Was – darüber hinaus –
– die Behauptung angeht, dass die BF2 «auf Drängen» des BF1 angestellt worden sei, so belegt der von den beiden BF selber eingereichte Beleg zu ihrer Anstellung zwar in der Tat, dass ihre wissenschaftlichen Kenntnisse die Grundlage für die Anstellung bildeten, es wird aber auch gesagt, dass sie im Rahmen der Förderung von «dualen Karrieren» «parallel» zu ihrem Lebenspartner, dem BF 1, angestellt werde. Der Hinweis des TA darauf, dass die eine Anstellung von der anderen abhing, dass er um ihre Anstellung gebeten hat, ist demgemäss nicht wahrheitswidrig.
– Gleich verhält es sich mit dem Hinweis, dass nach dem Rücktritt des BF1 die BF2 übernommen habe und Rechte an Forschungsprojekten damit «in der Familie» blieben. Dieser Hinweis ist sachlich nicht falsch.
– Hinsichtlich der angeblich höheren Kündigungsquote im Vergleich zu den übrigen Bereichen der ETH steht Aussage gegen Aussage.
– Dasselbe gilt für die Frage, ob Unterstützerbriefe für die beiden BF freiwillig oder auf Geheiss geschrieben worden sind.
Alles in allem ist eine Verletzung der Richtlinie 1.1 (Wahrheitssuche) nach Einschätzung des Presserats in verschiedenen Fällen nicht erfolgt, in anderen nicht belegt.
Bei all diesen erheblichen Vorwürfen an die Adresse der BF wäre es aber im Interesse der Fairness und des Persönlichkeitsschutzes sehr zu wünschen gewesen, dass die Betroffenen hätten Stellung nehmen können.

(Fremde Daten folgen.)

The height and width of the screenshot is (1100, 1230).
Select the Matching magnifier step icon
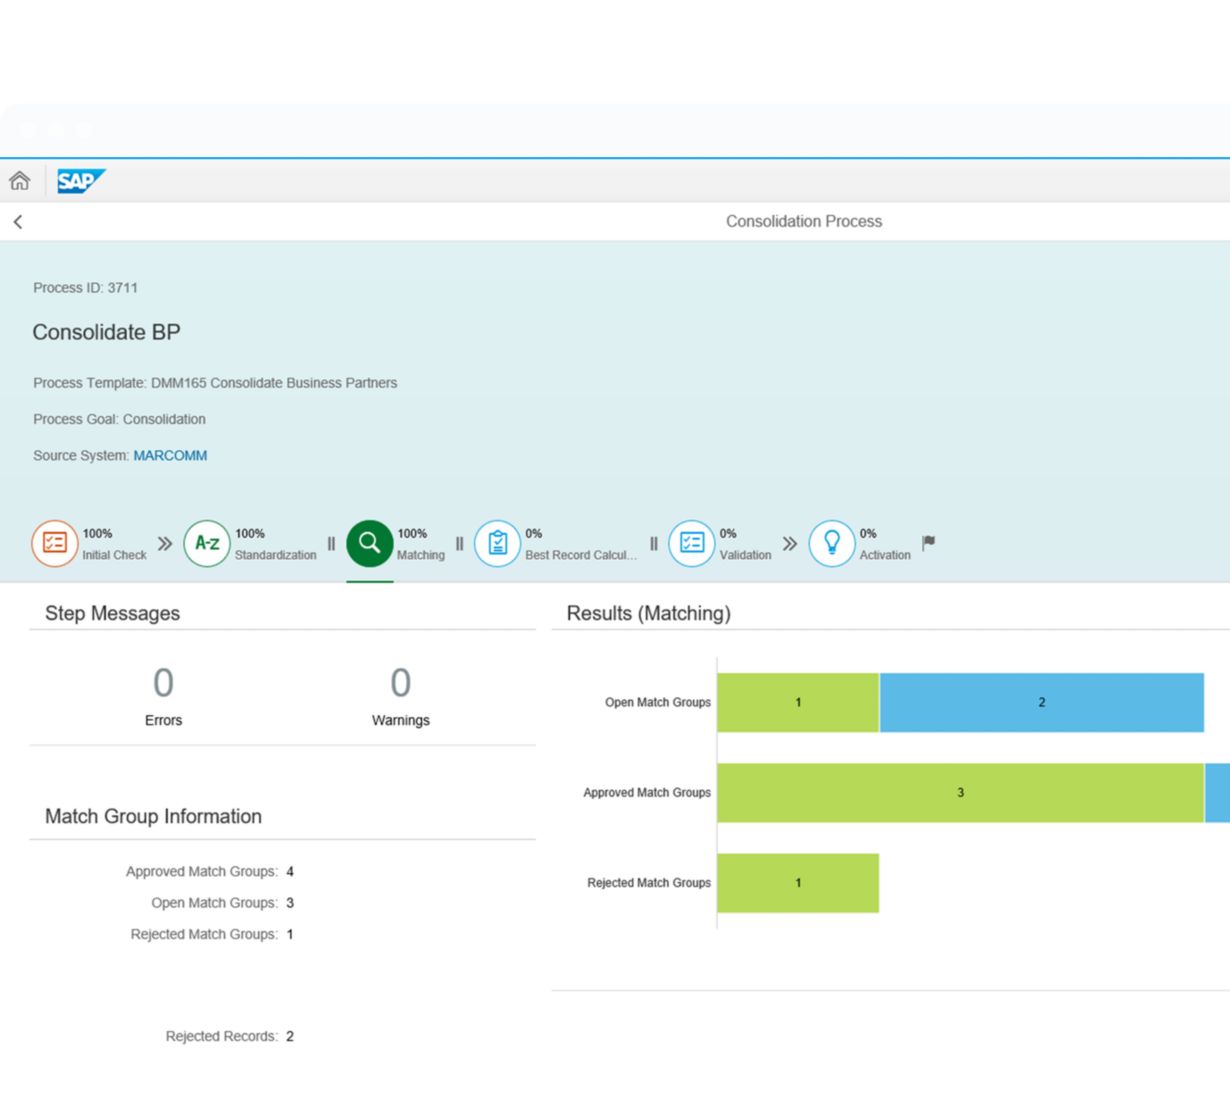pyautogui.click(x=370, y=543)
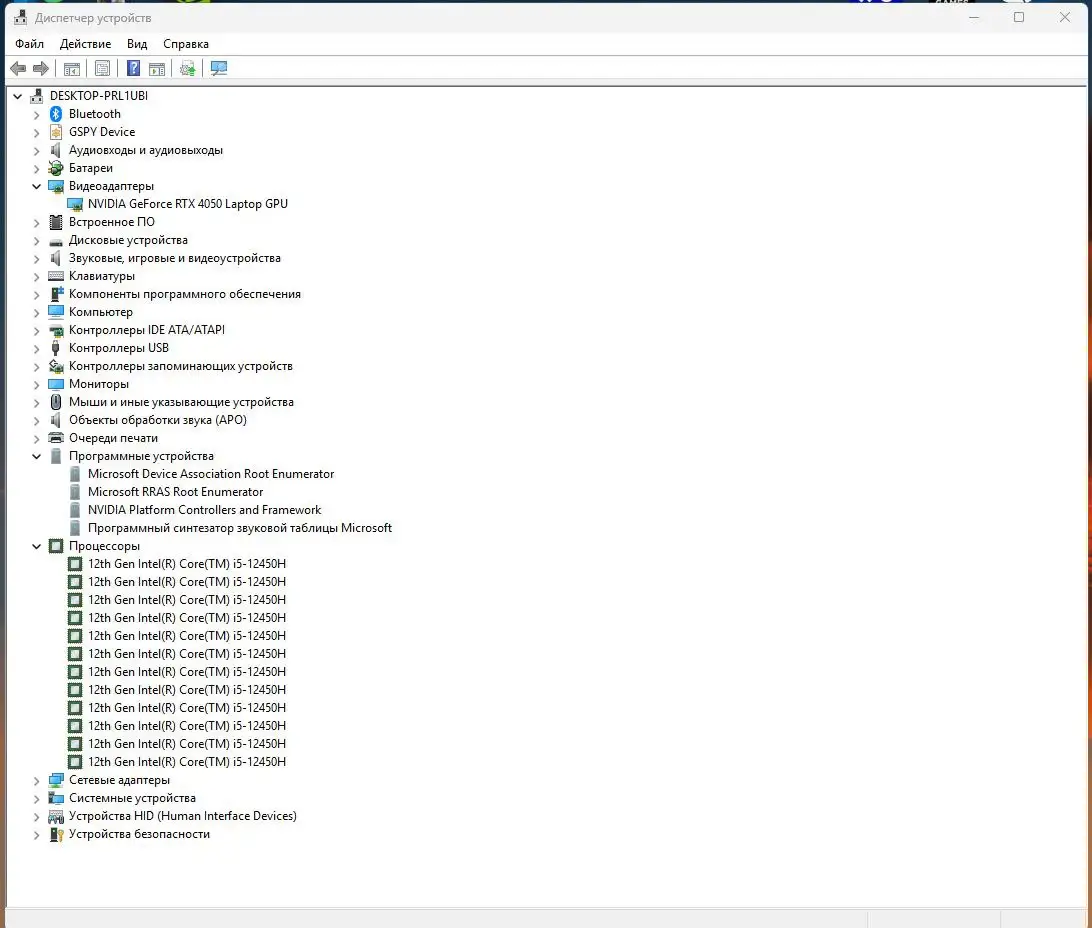Collapse the Программные устройства category
This screenshot has height=928, width=1092.
[37, 456]
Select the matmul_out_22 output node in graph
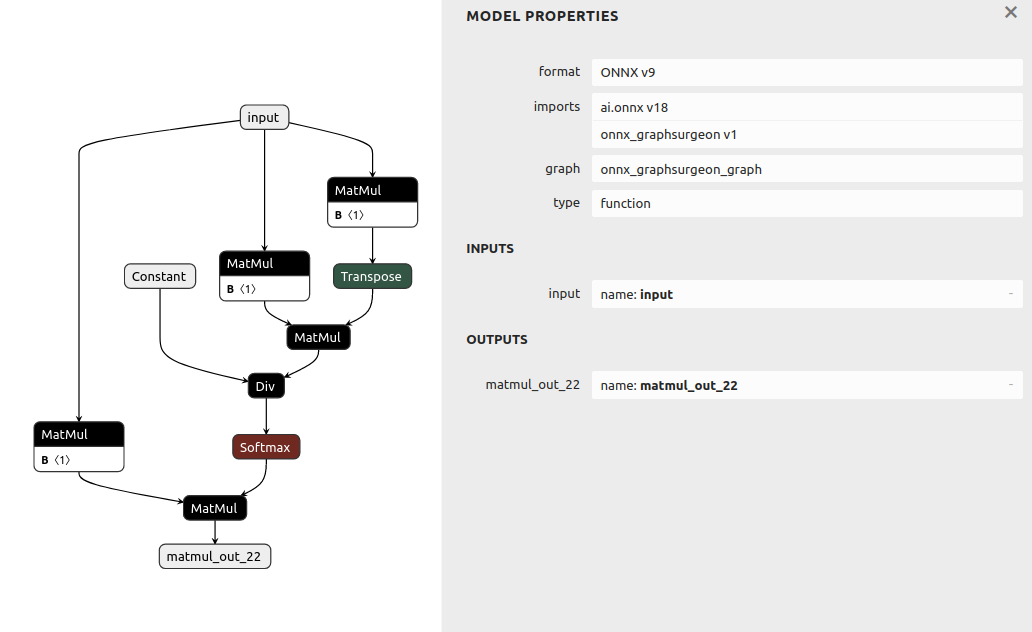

Ob das in concreto mit mehr zeitlichem Aufwand hätte möglich gemacht werden können, entzieht sich der Kenntnis und damit der Beurteilung des Presserates.
III. Feststellungen
1. Die Beschwerde wird abgewiesen.
2. Der «Tages-Anzeiger» hat mit dem Artikel «Plagiat und Mobbing: Neue Vorwürfe erschüttern die ETH» vom 22. Februar 2019 die Ziffern 1 (Wahrheitspflicht), 3 (Anhören bei schweren Vorwürfen) und 7 (Identifizierung) der «Erklärung der Pflichten und Rechte der Journalistinnen und Journalisten» nicht verletzt.